Gone Girl is about creating the perfect illusion because maybe then there can be the happiness the American dream promises. It is also a dumb world full of dumb people who fall for dumb stories. Don’t we just want the glossy story? We don’t care if it’s true. We need our villains and another pregnant missing white woman. We need to hate those who done us wrong and elevate the victim. We avenge justice with our remote control, our Twitter, our Facebook. We rise and fall on the daily hysteria the networks are more than happy to deliver. We do this almost every day on the internet and it plays out weekly on television. Gone Girl reflects that back at us, with haunting reminders of an America that once was and a lifestyle that might have to be experienced not on Main Street but on a dot com.
Can we, in the end, have sympathy for the devil? Can we forgive ourselves if our hopes and dreams are nothing more than a shimmer off on the horizon, too far away to reach, not far enough away to unsee. And so instead we crawl towards it, arms open, eyes closed, propelled by illusion.
With the middle class collapsing all around us, with global warming and the next fatal epidemic quickly spreading, Amy and Nick Dunne survive as a relic of what used to be but can be no more. Butterflies trapped under glass, captured by a director and a writer who are unafraid to show them as they really are, for better or worse, richer or poorer. Maybe this film is about the death of marriage in America. Maybe it’s about the death of that pretty little lie. One thing it’s not about is what almost every film coming out in the next few months is about. It’s not about men.

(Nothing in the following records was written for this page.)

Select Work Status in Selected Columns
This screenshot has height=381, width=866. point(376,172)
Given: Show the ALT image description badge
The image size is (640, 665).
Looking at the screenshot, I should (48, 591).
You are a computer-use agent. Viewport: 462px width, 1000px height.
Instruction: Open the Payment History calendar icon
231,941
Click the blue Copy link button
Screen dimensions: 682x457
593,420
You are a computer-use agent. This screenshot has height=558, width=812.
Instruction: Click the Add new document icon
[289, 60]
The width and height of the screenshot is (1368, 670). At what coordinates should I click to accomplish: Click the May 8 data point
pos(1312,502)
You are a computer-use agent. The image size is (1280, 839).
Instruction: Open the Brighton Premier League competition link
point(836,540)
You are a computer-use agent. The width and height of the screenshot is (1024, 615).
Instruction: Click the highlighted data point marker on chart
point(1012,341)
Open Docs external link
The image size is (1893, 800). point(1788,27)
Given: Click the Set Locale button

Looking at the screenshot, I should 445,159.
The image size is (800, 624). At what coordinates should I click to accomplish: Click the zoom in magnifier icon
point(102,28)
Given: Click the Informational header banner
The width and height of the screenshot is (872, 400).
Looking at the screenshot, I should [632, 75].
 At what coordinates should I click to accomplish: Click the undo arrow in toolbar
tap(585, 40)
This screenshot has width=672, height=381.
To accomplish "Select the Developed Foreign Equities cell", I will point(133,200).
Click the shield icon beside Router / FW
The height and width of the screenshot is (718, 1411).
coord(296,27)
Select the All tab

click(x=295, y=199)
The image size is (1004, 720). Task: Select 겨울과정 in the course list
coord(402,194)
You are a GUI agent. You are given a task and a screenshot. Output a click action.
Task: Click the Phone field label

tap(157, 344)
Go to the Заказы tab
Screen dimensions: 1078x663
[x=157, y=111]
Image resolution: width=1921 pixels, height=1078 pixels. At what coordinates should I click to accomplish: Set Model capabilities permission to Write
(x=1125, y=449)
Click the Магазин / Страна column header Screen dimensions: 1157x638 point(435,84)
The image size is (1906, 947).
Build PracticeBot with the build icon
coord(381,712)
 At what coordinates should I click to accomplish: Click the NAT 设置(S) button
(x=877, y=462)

Fincher had the right instinct for Gillian Flynn to transform her own novel into the best adaptation of the year so far. The hard-working Flynn is not afraid of stepping into unknown terrain as she sprints out of the gate. In Fincher she has found someone with balls big enough to present hard truths, even if they make us squirm in our seats. Here, their collaboration results in nothing less than the best film of 2014.